Parallel Quicksort

Question 1

As my parallel mergesort implementation was very memory dependent, I wanted to write a parallel quicksort one. Here it comes:

template<class In>
In partition(In b, In e) {
 // create uniform distribuiton for random engine
 std::uniform_int_distribution<int> rand_distribution(0, std::distance(b, e - 1));
 // call static random engine to get index of random pivot
 tbb::spin_mutex::scoped_lock lock;
 lock.acquire(mutex);
 auto rand_pivot_index = rand_distribution(rand_engine);
 lock.release();
 // put pivot to last place in range
 std::swap(*(b + rand_pivot_index), *(e - 1));
 // save pivot value
 auto pivot = *(e - 1);
 auto pivotiterator = b;
 // sort the range
 for(auto it = b; it != e - 1; ++it) {
 if(*it < pivot) {
 std::swap(*it, *pivotiterator);
 ++pivotiterator;
 }
 }
 // put pivot to its according position and return position
 std::swap(*(pivotiterator), *(e - 1));
 return pivotiterator;
}
template<class In>
void quick_sort_parallel(In b, In e) {
 if (b != e) {
 In m = partition(b, e);
 // switch to different sort on worst case or smaller ranges
 if(std::distance(b, m) > 500) {
 tbb::parallel_invoke([&] { quick_sort_parallel(b, m); }, 
 [&] { quick_sort_parallel(m + 1, e); });
 }
 else 
 merge_sort_parallel(b, e); //defined somewhere else, pretty standard
 }
}

Question 2

Code

I would suggest using RAII for your lock.

Instead of:

std::uniform_int_distribution<int> rand_distribution(0, std::distance(b, e - 1));
// call static random engine to get index of random pivot
tbb::spin_mutex::scoped_lock lock;
lock.acquire(mutex);
auto rand_pivot_index = rand_distribution(rand_engine);
lock.release();
// put pivot to last place in range
std::swap(*(b + rand_pivot_index), *(e - 1));

Use:

std::uniform_int_distribution<int> rand_distribution(0, std::distance(b, e - 1));
// call static random engine to get index of random pivot
int rand_pivot_index;
{
 tbb::spin_mutex::scoped_lock lock(mutex);
 rand_pivot_index = rand_distribution(rand_engine);
}
// put pivot to last place in range
std::swap(*(b + rand_pivot_index), *(e - 1));

This ensures that if rand_distribution throws, the lock is released correctly.

Algorithm

Choice of pivot is important in any quick-sort algorithm, and even more so in the parallel case, when you want to garuntee a good distribution of load over cores by avoiding unbalanced recursion.

A good basic strategy is to choose the median of k random elements as your pivot.
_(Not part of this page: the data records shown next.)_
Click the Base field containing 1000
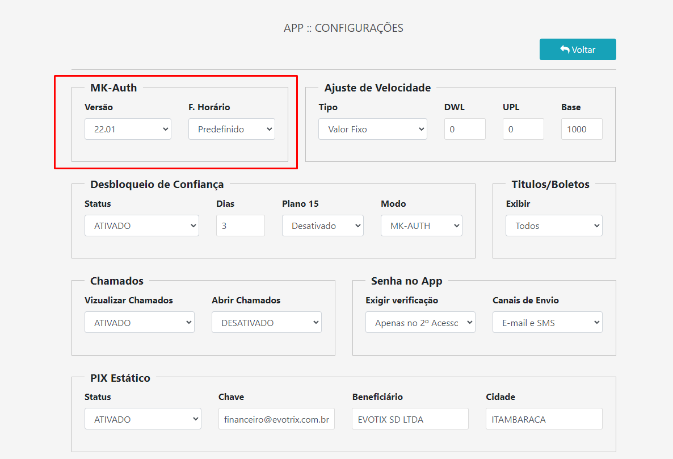 [x=582, y=129]
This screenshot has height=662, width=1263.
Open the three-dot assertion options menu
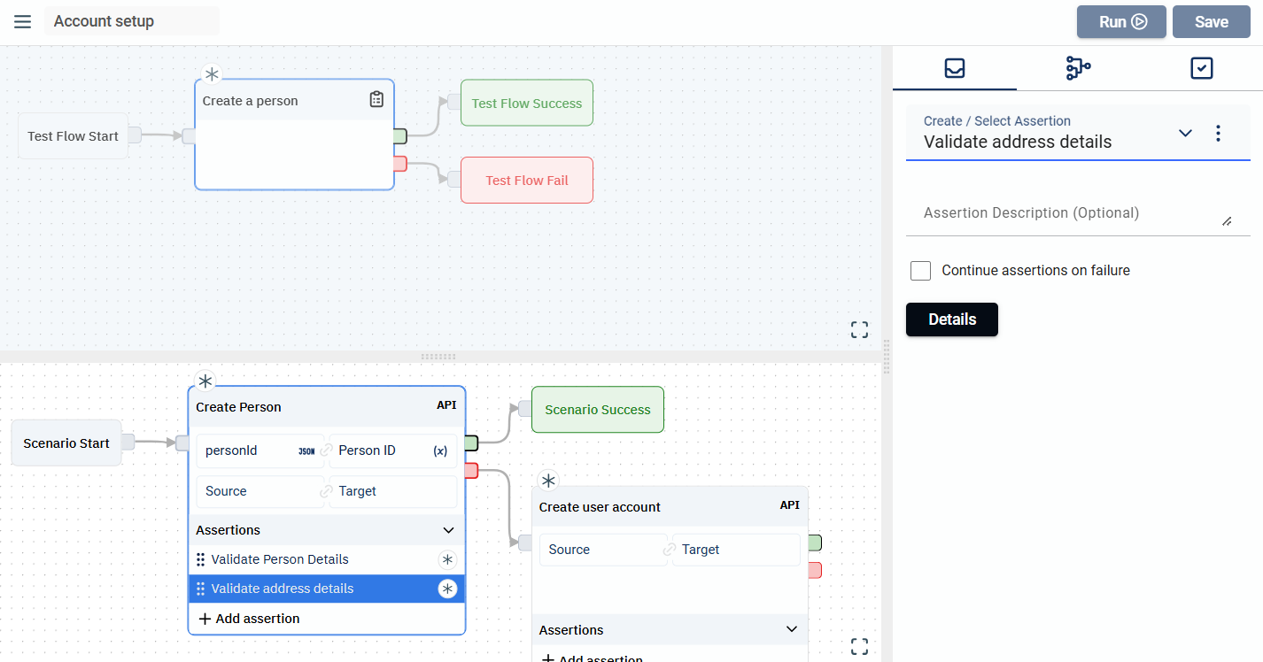point(1218,134)

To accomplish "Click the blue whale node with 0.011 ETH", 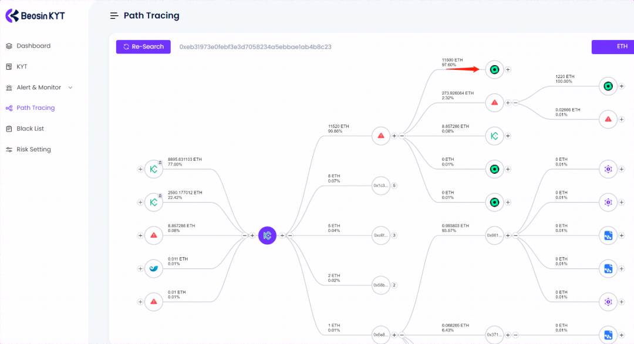I will point(154,268).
Taking this further, using a median of medians algorithm can guarantee your quicksort a O(n log n) running time.

The correct approach and value of k will largely depend on the inputs your function will expect to take (e.g. adapt k based on size on input).

Question 3

Of course RAII is the way to manage locks. Today I would do it all a little bit different anyway. Concerning the median of median thing, I don't understand how you can guarantee O(n log n) on an array of only dupes.

Question 4

If your input can have non distinct elements then you also need your partition step to split into three. 1: (< pivot), 2: (= pivot), 3: (> pivot). Then recurse on 1 and 3. This will get you to O(n log n).

Question 5

from where rand_engine come from?

Question 6

@MORTAL from the original question - it's an unimportant implementation detail.

Question 7

Actually, how your pseudo-random number generator is declared does matter, for depending on how it is declared, you may avoid using a lock to generate random numbers. Generating a random number is alreadu an expensive operation, so locking them makes it really expensive.
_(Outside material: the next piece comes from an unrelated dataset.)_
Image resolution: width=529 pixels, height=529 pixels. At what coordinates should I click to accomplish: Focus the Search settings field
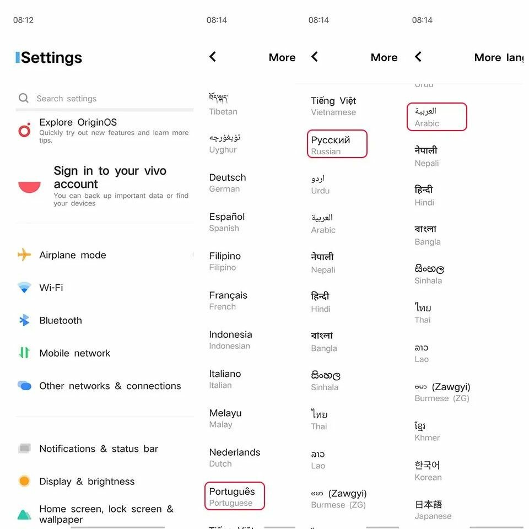[105, 99]
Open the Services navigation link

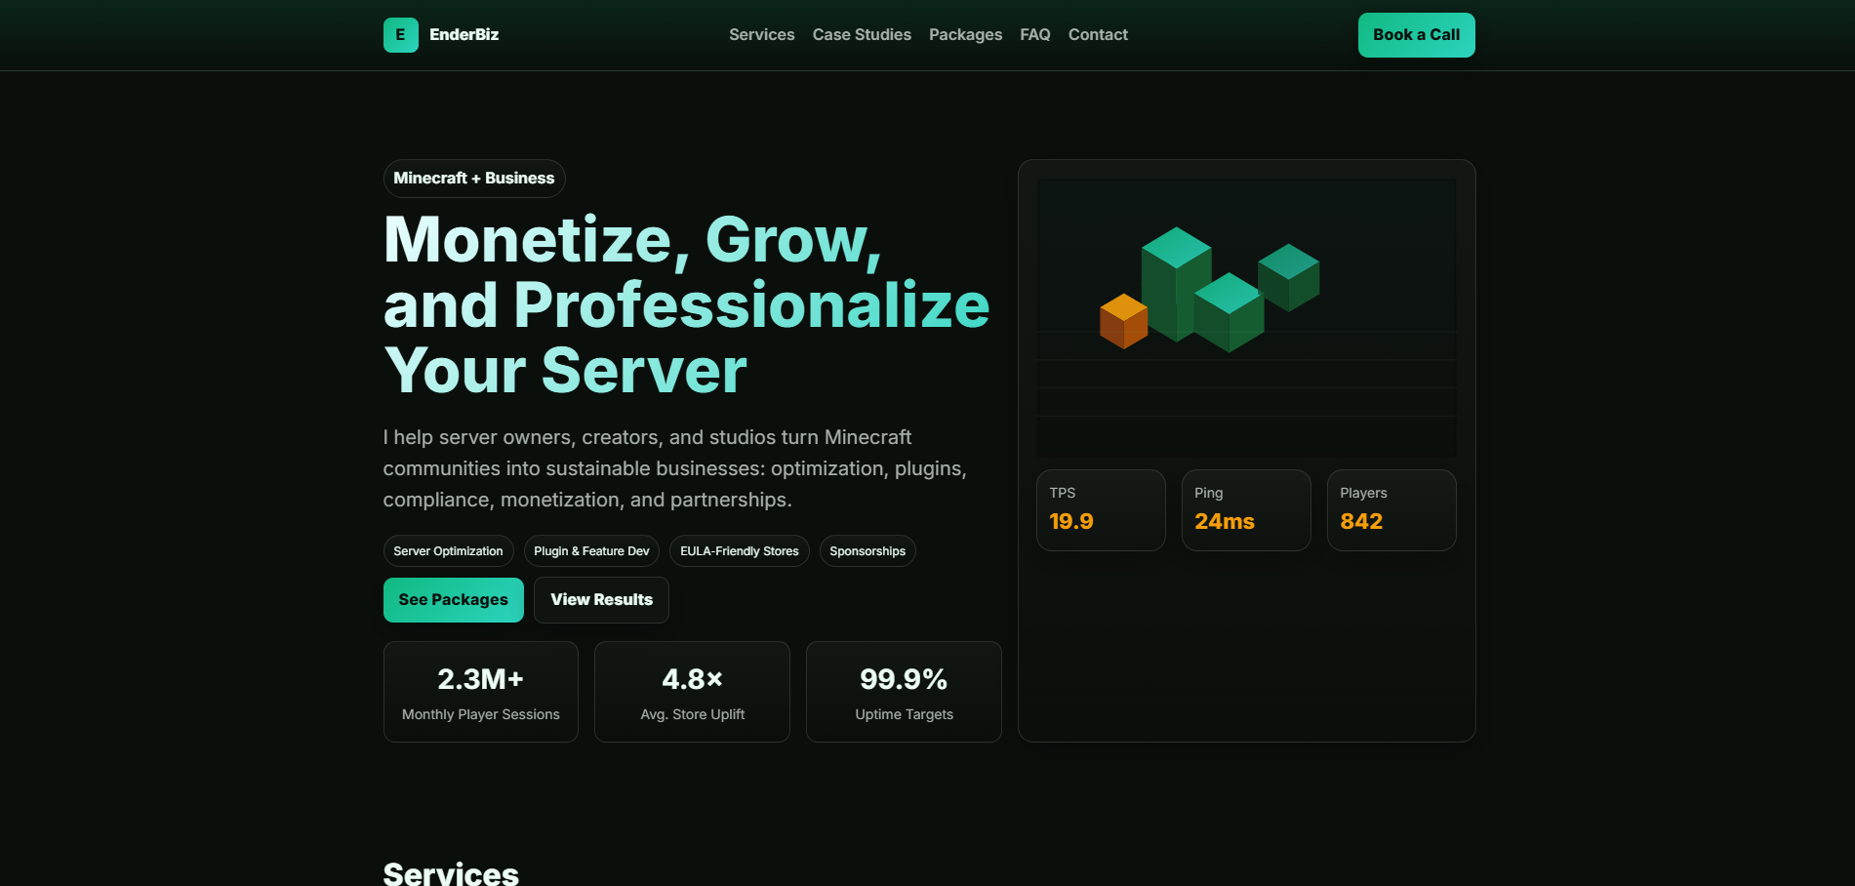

If you make your pseudo-random number generator thread_local, you don't need to lock anything anymore before generating a random number, it will be inherently thread-safe:

thread_local std::random_device rd;
thread_local std::mt19937 gen(rd());

Moreover, if you also make thread_local your std::uniform_int_distribution, you won't have to update it every time you call partition, but only once in each thread. That said, you can't initialize it with its "range" anymore, you have to pass it when you call it:

// Initialize it once
thread_local std::uniform_int_distribution<int> rand_distribution{};
// Call it
using param_type = std::uniform_int_distribution<int>::param_type;
auto rand_pivot_index = rand_distribution(gen, {0, std::distance(b, e - 1)});

If I didn't make any error while writing the code (untested), this should be thread-safe, lock-free and faster than your original solution :)

Question 8

That's a good idea these days. Guess thread_local wasn't even supported back in 2012.

Question 9

@inf Oh yeah, the question is becoming a bit old. I know that GCC and CLang have supported an almost equivalent __thread for a while, but I guess it took a bit longer to MSVC :)
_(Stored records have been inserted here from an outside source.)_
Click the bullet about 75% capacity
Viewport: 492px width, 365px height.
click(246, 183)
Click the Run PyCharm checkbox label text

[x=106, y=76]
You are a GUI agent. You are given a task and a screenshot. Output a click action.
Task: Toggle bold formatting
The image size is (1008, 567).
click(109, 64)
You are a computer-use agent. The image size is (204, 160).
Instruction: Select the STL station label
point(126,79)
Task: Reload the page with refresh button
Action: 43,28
cmh cmh 4953 silver badges9 bronze badges · Answer 1 · 2012-04-13 13:12:36Z

Code

I would suggest using RAII for your lock.

Instead of:

std::uniform_int_distribution<int> rand_distribution(0, std::distance(b, e - 1));
// call static random engine to get index of random pivot
tbb::spin_mutex::scoped_lock lock;
lock.acquire(mutex);
auto rand_pivot_index = rand_distribution(rand_engine);
lock.release();
// put pivot to last place in range
std::swap(*(b + rand_pivot_index), *(e - 1));

Use:

std::uniform_int_distribution<int> rand_distribution(0, std::distance(b, e - 1));
// call static random engine to get index of random pivot
int rand_pivot_index;
{
 tbb::spin_mutex::scoped_lock lock(mutex);
 rand_pivot_index = rand_distribution(rand_engine);
}
// put pivot to last place in range
std::swap(*(b + rand_pivot_index), *(e - 1));

This ensures that if rand_distribution throws, the lock is released correctly.

Algorithm

Choice of pivot is important in any quick-sort algorithm, and even more so in the parallel case, when you want to garuntee a good distribution of load over cores by avoiding unbalanced recursion.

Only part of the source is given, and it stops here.